Last week I registered my details to receive information on some extra guaranteed places for the 2015 Brighton Marathon. Where did these “extra” places suddenly appear from? Were the event organisers always planning on keeping back the extra places so that they could tempt the unsuccessful London Marathon ballot entrants? Are the extra places unwanted charity places?
My reaction got me asking myself the following questions: Have I turned into even more of a tight arse? What do other runners think of the price? Why are some races so much more expensive than others?
Have I turned into even more of a tight arse?

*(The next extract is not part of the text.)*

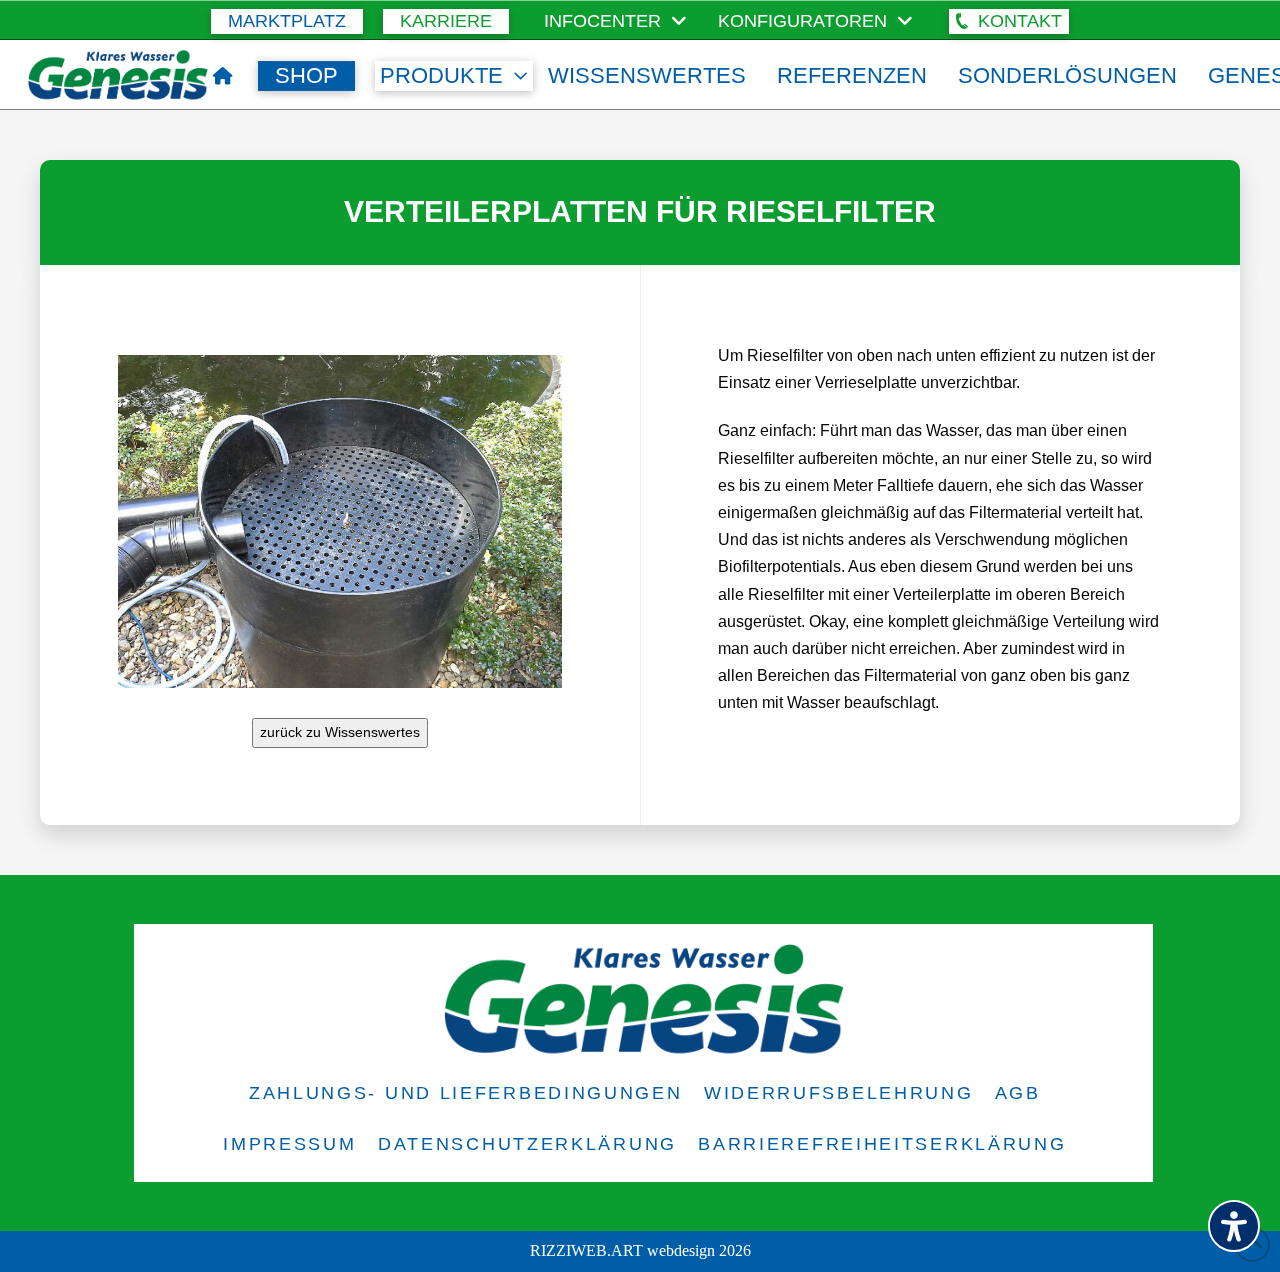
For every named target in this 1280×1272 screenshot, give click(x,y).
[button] (1009, 21)
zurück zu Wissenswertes (340, 732)
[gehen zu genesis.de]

This was actually quite tricky to answer although I suspect that the answer is yes! Since getting obsessed with reading race reports I often find myself asking why anyone would pay loads of money to get caked in mud/covered in paint/swim in a polluted river. I know the majority of bloggers get complimentary race entries, but there are many thousands of other runners who are seemingly happy to pay to enter these events sorry experiences.
OK so I am clearly a tight arse! If I want to get muddy I will pay a lot less money to enter a Cross Country event! I hear that Newbold Comyn was awesome yesterday.
I know that at the end of the day it all comes down to personal preference, but in 2015 I have set myself the following price limits per race distance:
- 5k – free (there is no need to pay due to parkrun)
- 10k – £20
- Half Marathon – £30
These prices should enable me to enter the vast majority of the local events that are organised in the Sutton Coldfield area. Unfortunately my tight arse 2015 race pricing strategy means that I won’t be able to enter any of the events on my Races Bucket List*. Oh well, shit happens!
*unless I am lucky enough to get a place in the Berlin Marathon because we had to provide payment details when we entered the ballot.
What do other runners think of the price?
Following the release of the extra Brighton places there was a mixed reaction on twitter. Some runners were more than happy to pay £72.50 to run in and to experience a well supported marathon. Others seemed to think that the organisers were taking advantage of runners who were unsuccessful in the London ballot. I put together a quick poll on Fetcheveryone and over 75 per cent of the Fetchies who responded selected the option that £72.50 is too expensive for a UK marathon. Phew!Two respondents stated that they would be happy to pay £72.50 to enter a marathon; five respondents told me to stop moaning as I could have entered earlier when the entry fee was far lower (I tend to agree), and three didn’t care.
So some mixed responses, but based on my very limited sample of 42 runners, over 75 per cent felt that £72.50 is too expensive for a UK marathon.
Why are some races so much more expensive than others?
Now before you all think that I am having a direct dig at race event organisers I am not. I have organised tennis tournaments and I have been involved in race event management and organisation. I know how much work is involved, and can recite large sections of the Race Directors’ Handbook from memory.
I have spent many Sunday afternoons and evenings answering the same questions dozens of times via email. I have spent my time pitching to potential sponsors. I have spent hours freezing my arse off during the February half-term refereeing tennis matches. I have been sworn at by pushy tennis parents. I have spent my Sunday mornings and afternoons (hopefully) encouraging other runners.
I get it, organising large races takes a lot of money, time, stress and effort. Larger races bypass the majority of the more stressful aspects of race event planning by employing event management teams. This will clearly lead to higher prices.
I just do not understand why some races are so much more expensive to enter than other similar events. For example, the Bupa London 10,000 costs £26/£28 to enter whereas the British 10k London Run costs £50. I know the entry fee for the British 10k includes a technical tee-shirt but seriously, £50 for a 10k that in my experience was not even very well organised on race day??? Other people must have queried the reasons for the high cost as I found the following info.
As I personally would be happy to pay slightly more money to enter an event that offered (a) partial refunds, (b) the option to transfer my place into the following years race, or (c) the option to ‘legally’ sell my entry to another runner, I got googling again. During my search for answers I discovered the reasons for one half marathon not allowing cancellations and refunds. I then realised just how amazing the organisers of the Red Bull Steeplechase were for allowing me a full refund when I had to withdraw due to injury, yes a *full* refund (and I got to keep the free cans of Red Bull!).
If one event can offer refunds surely more of the larger events could be more flexible and at least offer official race transfers? I found myself left with even more questions:
How do smaller races and events make money and compete with the larger more supported races and events? Will smaller races and events eventually become obsolete? Will races and events get increasingly expensive? Will running events eventually become as expensive as triathlons? Will some runners eventually find themselves priced out of races?